>>>>>

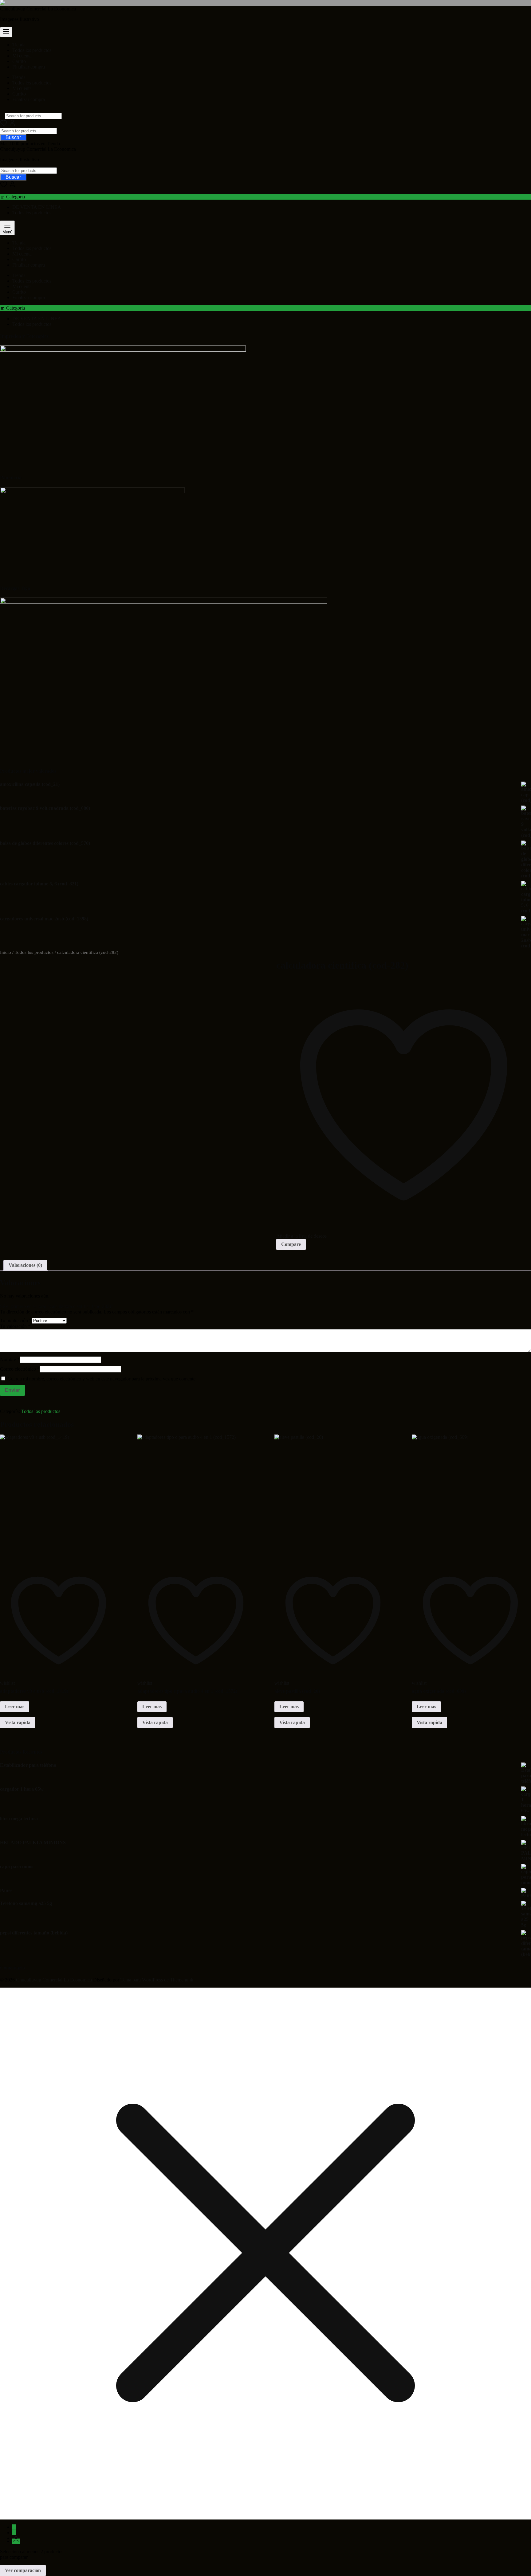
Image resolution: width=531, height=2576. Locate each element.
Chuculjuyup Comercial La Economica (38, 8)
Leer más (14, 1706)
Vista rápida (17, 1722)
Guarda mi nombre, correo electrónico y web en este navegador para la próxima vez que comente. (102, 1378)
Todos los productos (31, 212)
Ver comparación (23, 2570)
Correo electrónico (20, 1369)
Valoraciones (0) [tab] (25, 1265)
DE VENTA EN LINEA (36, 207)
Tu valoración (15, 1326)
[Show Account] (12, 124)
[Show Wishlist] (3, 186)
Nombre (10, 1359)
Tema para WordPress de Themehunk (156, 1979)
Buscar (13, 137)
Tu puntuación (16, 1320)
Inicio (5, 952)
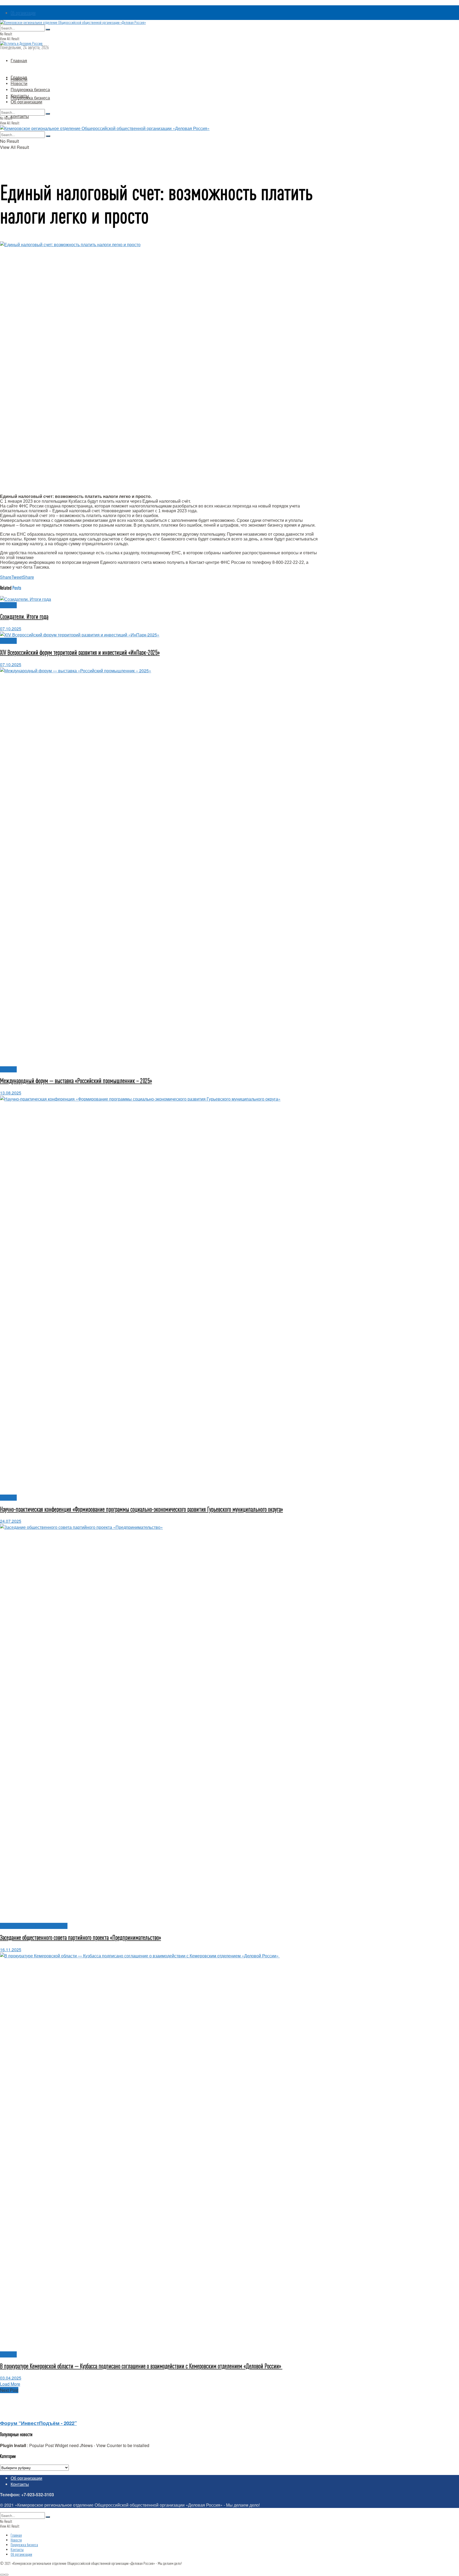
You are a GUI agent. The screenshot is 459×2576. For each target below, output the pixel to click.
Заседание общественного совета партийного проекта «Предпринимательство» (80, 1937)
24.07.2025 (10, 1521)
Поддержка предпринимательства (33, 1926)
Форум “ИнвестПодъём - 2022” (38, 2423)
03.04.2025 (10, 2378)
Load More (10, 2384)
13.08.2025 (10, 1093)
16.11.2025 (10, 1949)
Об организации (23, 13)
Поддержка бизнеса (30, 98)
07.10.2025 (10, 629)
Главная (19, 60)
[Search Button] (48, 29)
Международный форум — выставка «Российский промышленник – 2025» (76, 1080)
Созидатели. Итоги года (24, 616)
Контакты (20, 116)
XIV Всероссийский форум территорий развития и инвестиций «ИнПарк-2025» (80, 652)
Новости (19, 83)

<<<<<
>>>>>

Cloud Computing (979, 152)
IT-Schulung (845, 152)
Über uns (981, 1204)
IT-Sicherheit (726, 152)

<<<<<

Reproduce the lines of the entries above from the one with "Контакты (20, 116)" to the one with "Новости (19, 83)", both included, exactly and without any other line.

ANSWER FOR THIS EXERCISE:
Контакты (20, 116)
XIV Всероссийский форум территорий развития и инвестиций «ИнПарк-2025» (80, 652)
Новости (19, 83)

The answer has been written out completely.